One thing that this has taught me is to check my spam folder more often. The first time I did that this week was very 'painful' as there were so many to review. But now, when I do it every day or so, it is just a quick scan.

I found about at least 7 more 'legit' emails in Yahoo's spam folder including one from my bank (a very prominent Internet Bank).

I'm still amazed what gets into the Inbox. Just today I had countless solicitations for xxx sites and others for a 'great business oppotunity' if I work with someone from Africa. I don't know what their algorithm is for determining spam, but these are so obvious it sees like yahoo is being paid to ignore all the signs of what it is.

I'm being much more aggressive with these types of emails and marking them as spam.

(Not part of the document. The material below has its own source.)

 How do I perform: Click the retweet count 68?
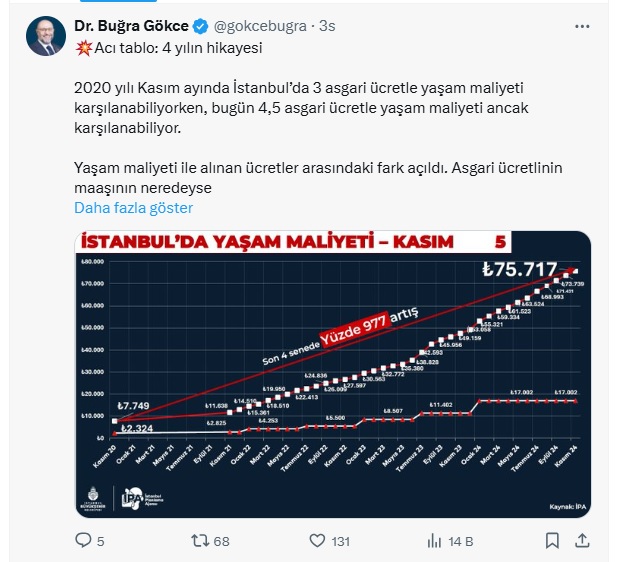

It probably won't help but it makes me feel better.

I can't say how much of the problem is due to poor user interface design, but the button on the Yahoo mail message display page doesn't say "Report Spam" or "This is Spam" it just says "Spam".

Some years ago, so long that the details escape me, I was a newbie on a freemail site that might or might not have been Yahoo. I received my very first spam message and, of course, immediately deleted it. The site, of course, then displayed the next message in my inbox. At that point I noticed a button marked "Report Spam." "That's for me," I cried, and clicked it. Instead of a form for me to fill out to report that other message as spam, as I had expected, I received a "thank you for your report" screen. "No! Not this message!" I shouted, to no avail. I think I sent a message to someone on the "contact us" page explaining what I had done, but I don't remember anything (positive or negative) coming of it.

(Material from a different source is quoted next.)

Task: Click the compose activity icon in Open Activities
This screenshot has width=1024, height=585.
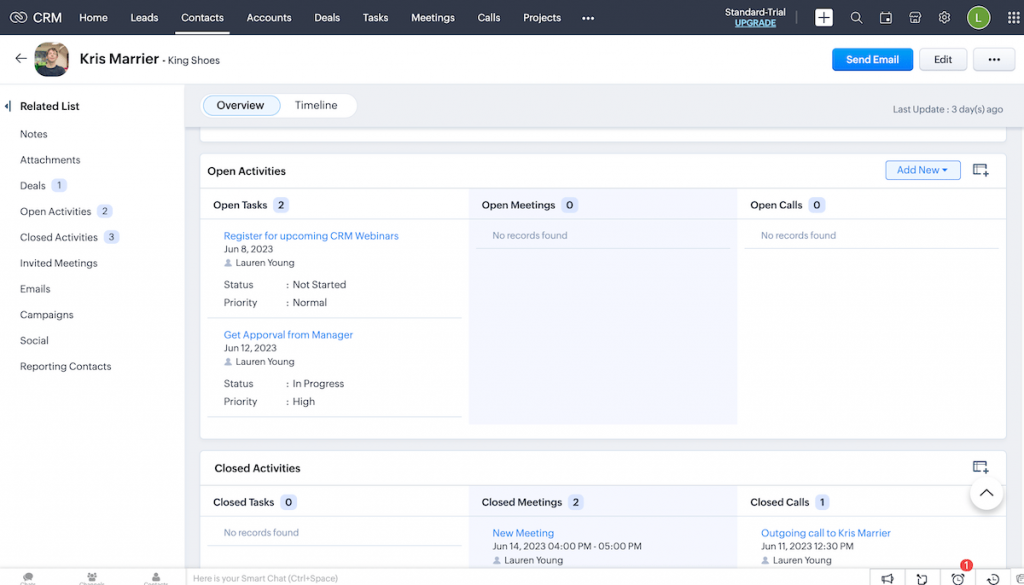Action: [x=980, y=170]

My point, and I do have one, is that some of the Spam clicks might possibly have been accidental. Not that it helps any....

My premium True subscription now goes to my Gmail account, which BTW I got through an invite from Randy. Thanks again!

The Yahoo problem is bad. I am a pilot for Angel Flight SC and we can't get our daily emails listing missions available to fly patients because Yahoo has blocked us as spam!!!

In the last month, spam has gotten crazy!

Keep up the good work!

I just deleted some spam this afternoon, and noticed something odd.

I had well over a hundred messages (I don't check my Yahoo email often, and haven't subscribed to anything using that address.) They all wanted to sell me drugs from Canada or get my help liberating money from Nigeria. I clicked "Check all" and then "Spam," thinking that all the messages on the first screen would be deleted and I'd have the next screen of spam to wade through.

And my inbox was empty.

I have no idea what was on that second screen. I'm assuming there should have been more messages--perhaps they all fit on one screen, but it didn't seem like more than 100.

There are probably some folks who decided they didn't want True anymore and just hit "Spam" instead of unsubscribing, but I'll bet that plenty of messages were marked as spam accidentally.

It seems the problem still exists - my mail server dropped the current issue into my deleted items folder as soon as it came through to my computer. I have Windows Live Mail, and have never clicked to identify the newsletters as spam. I'm wondering if some other 'news' websites are falsely reporting other newsletters as spam to try and get them taken down, due to jealousy of their popularity?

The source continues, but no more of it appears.